The other front Cepeda needs to close is alliances with the political center. In the first round, Sergio Fajardo and Claudia López together won just over 1.2 million votes that could tip the balance. Talks with them, and with Juan Daniel Oviedo, have progressed quietly, but not everyone wants to make their support public for fear of losing their own political capital. Oviedo, for example, set conditions that have already been met: abandoning calls for a Constituent Assembly, a thorough review of the total peace policy, and recognition that there was no fraud in the first round. Other actors added their own demands.
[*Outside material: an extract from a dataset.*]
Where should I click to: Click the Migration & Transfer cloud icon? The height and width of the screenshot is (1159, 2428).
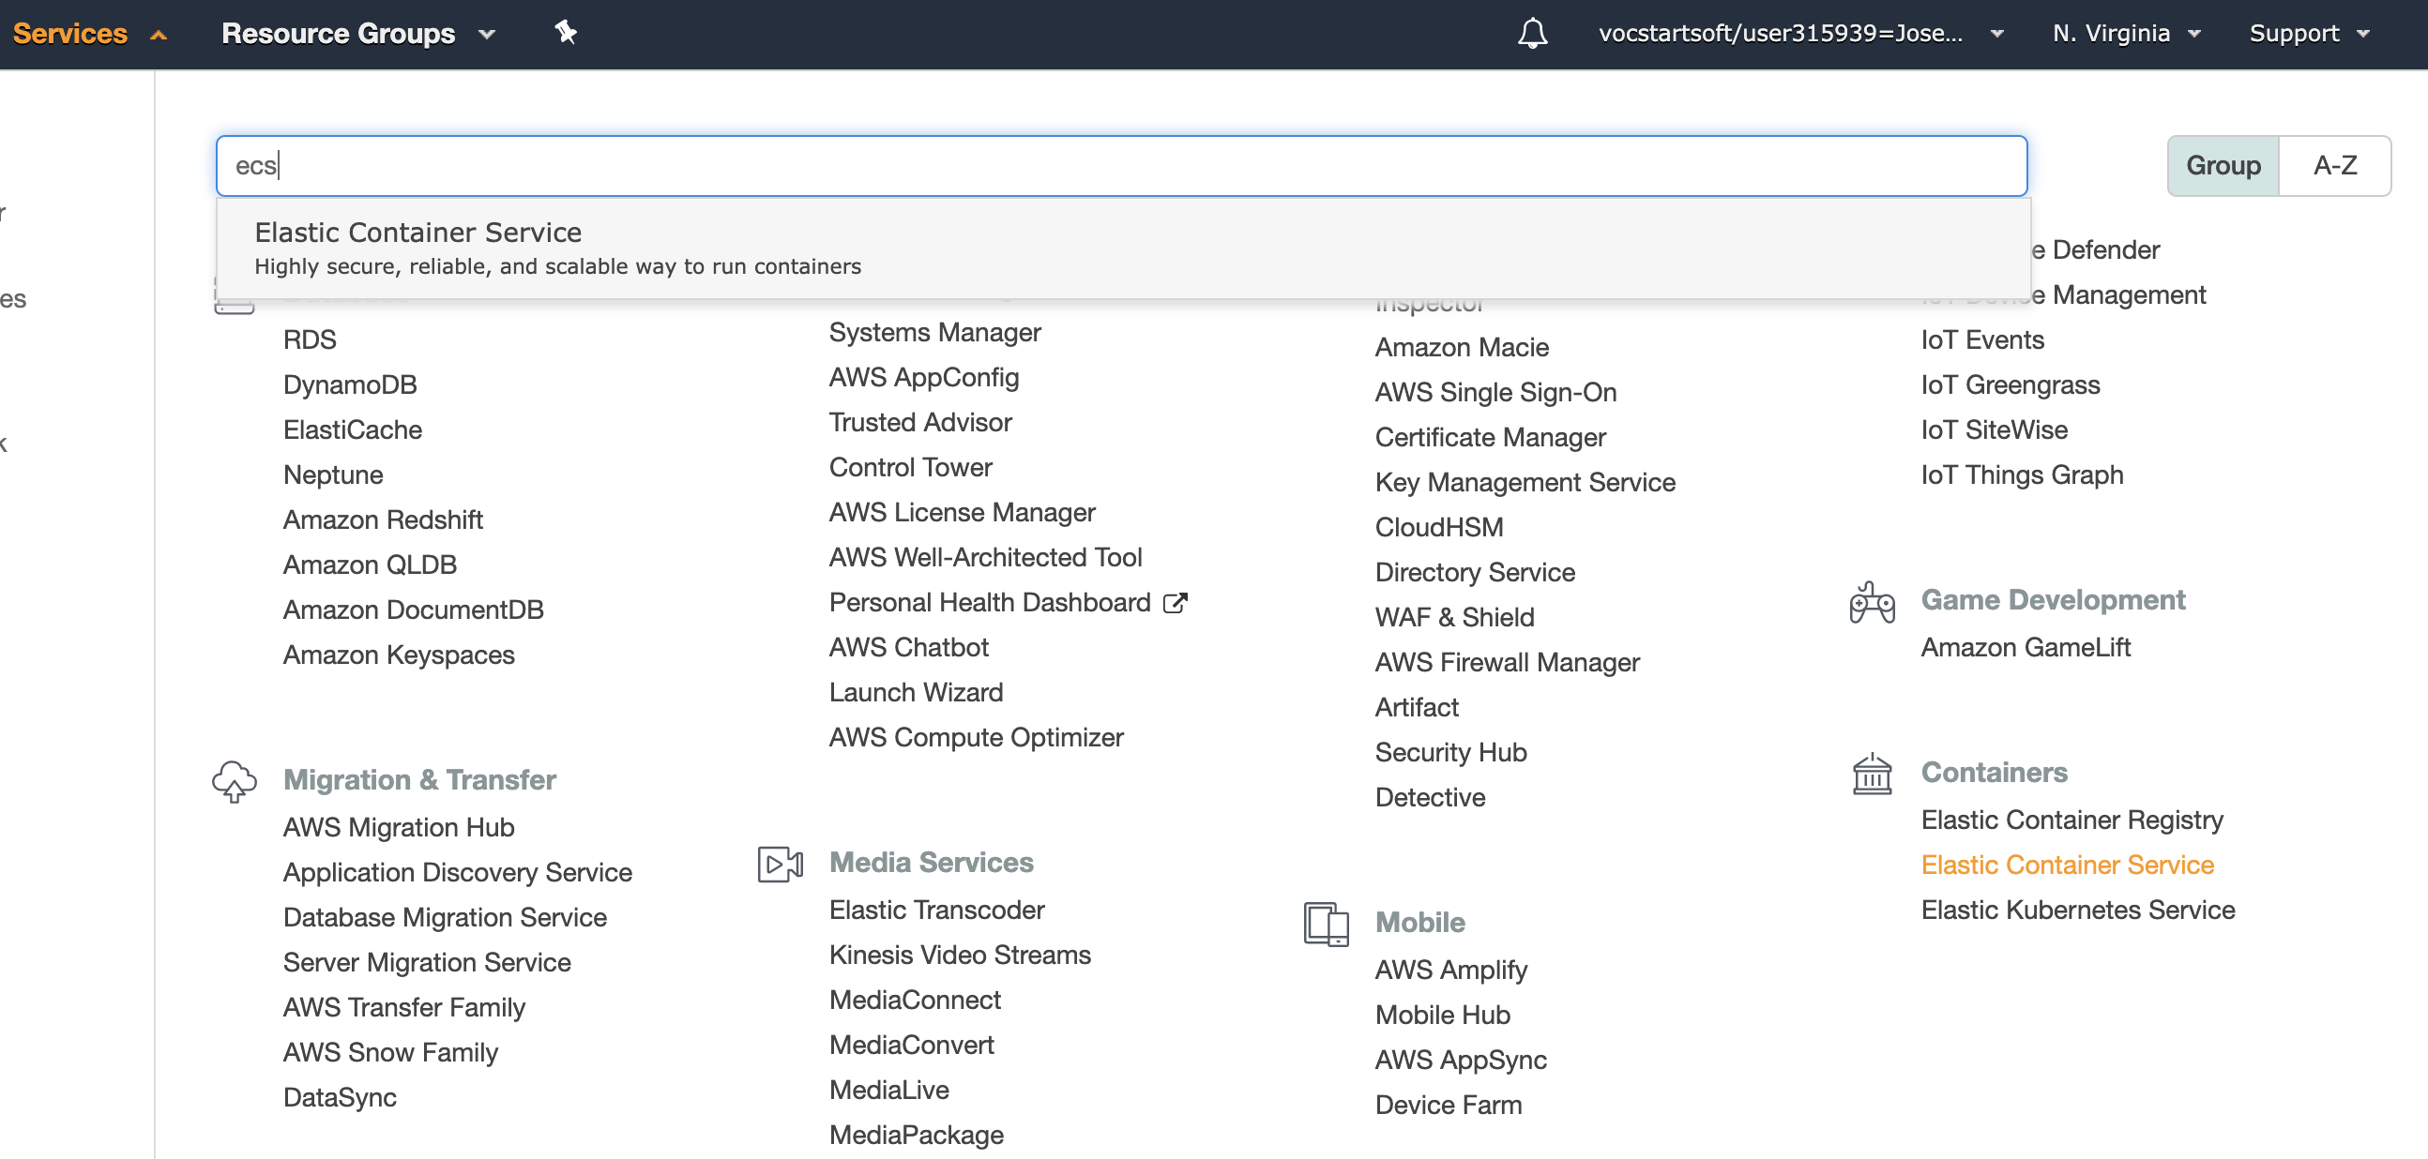[x=234, y=781]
On Thursday there is a meeting in which Cepeda’s team hopes the sought-after photo will finally be taken. “The idea is that if they decide not to make their support public, they will make their teams available to join the campaign,” says one of his closest aides.

And while the campaign presses in Bogotá and on the coast, Cepeda will also contest a terrain the far right has already conquered: votes abroad. More specifically, Colombians in the United States. According to a member of his team, the candidate plans trips to New York and Washington in the coming days. The internal reading is simple: if the right‑wing leader Cepeda faces at the polls has Donald Trump as an ally, the left‑wing candidate needs to show up in that country and meet with Democrats. Organizers say he will also meet with some Republicans.

With several fronts open to win the election, Cepeda knows that distancing himself from the president is the hardest strategy of all. Not because he does not want to, but because Petro refuses. The idea of contradicting Petro does not sit well with several members of Cepeda’s team. But outside advisers are convinced victory — or defeat — depends largely on the president of the Republic.